ANALYSIS : Santa Monica Council May Pay the Price on Petition : Panel members could call for a costly special election on get-tough proposals on the homeless. A refusal to place measure on the ballot may spark a political backlash.


The Santa Monica City Council majority backed by the renters’ rights group that dominates local politics faces a big political gamble Tuesday when it considers a 12,000-signature petition demanding a vote on proposed get-tough homeless policies.

Petition organizers, who are longtime opponents of Santa Monicans for Renters’ Rights, want to put the law-and-order proposals on the November ballot. To do that they need the verified signatures of 10% of Santa Monica voters, or about 5,400 signatures.
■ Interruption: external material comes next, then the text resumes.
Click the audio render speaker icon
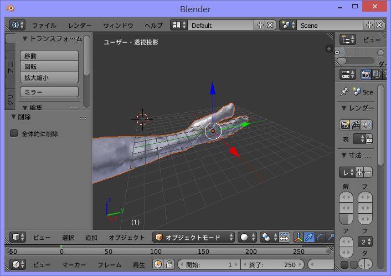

The proposals would cap or reduce spending on homeless services, close city parks at night and restrict panhandling in some places, including within 50 feet of automated teller machines. The City Council has already approved many of the measures, including the park closure and panhandling restrictions, but petition organizers still hope to force a ballot measure. Approval by referendum would mean the seven-member council would need a 6-1 vote to reverse the laws, rather than a simple majority.

Petition organizers missed an early July deadline for turning in the signatures in time to get the measure on the November ballot. City Clerk Clarice Dykhouse says she doubts there’s enough time to verify all the signatures before Tuesday’s council meeting, the last chance the board will have to consider the issue.
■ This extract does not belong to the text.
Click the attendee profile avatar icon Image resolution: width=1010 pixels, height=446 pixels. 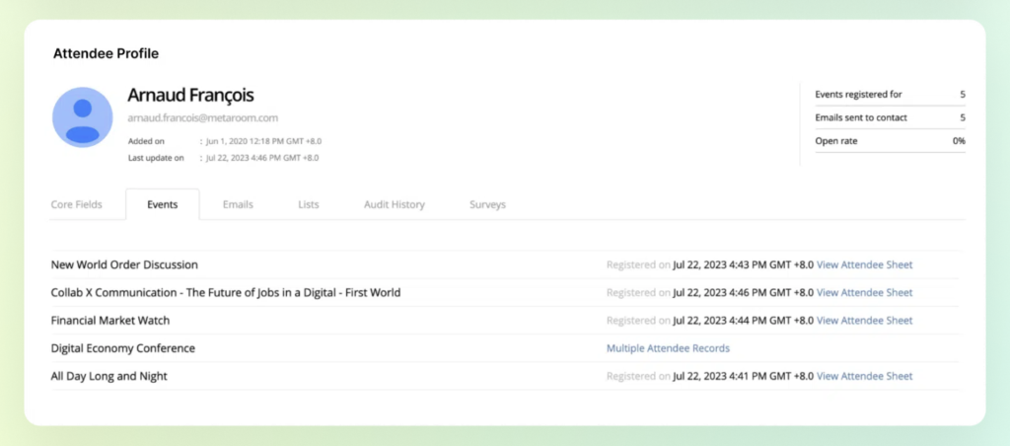coord(82,117)
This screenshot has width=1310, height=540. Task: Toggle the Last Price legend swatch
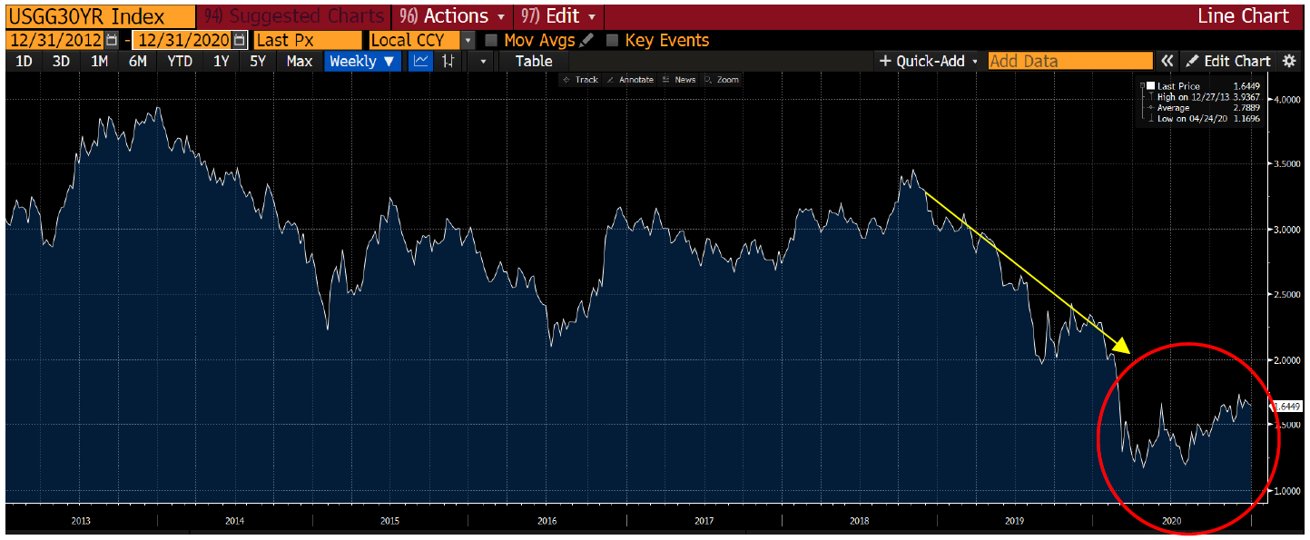(1150, 86)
That leaves the council majority with a few alternatives.

Option one: Council members could assume that the petition has enough valid signatures and put it on the ballot, saving the city the expense of a special election. The political downside? The petition would give opponents of the renters’ group a campaign issue and a tool to get out the vote.

Three council seats are up in the November election. Incumbents Tony Vazquez and Kelly Olsen are allied with Santa Monicans for Renters’ Rights, while Robert Holbrook is backed by the petition organizers.

“They’re more concerned about having a platform to ride on,” Olsen said. “It’s a political movement for political candidates.”


Option two: The council could ignore the petitions and let the deadline pass. The downside? The piles of signatures, an indicator of public sentiment, won’t go away.

Another possibility would be a special election, but that would require the signatures of 15% of voters, or about 8,100 signatures. Organizers say they turned in 12,108, but often many signatures are disqualified because they’re illegible, the signer is not a Santa Monica voter or other irregularities.

If enough signatures did qualify, however, the council could be forced to spend about $120,000 for a special election and wrestle with a divisive referendum a month or two after the November election.

Councilman Ken Genser is inclined to take that chance.


“It would be a very dangerous precedent to say, ‘We’re turning (a petition) in right before the election, but we don’t have time to verify it, but put it on the ballot anyway,’ ” he said.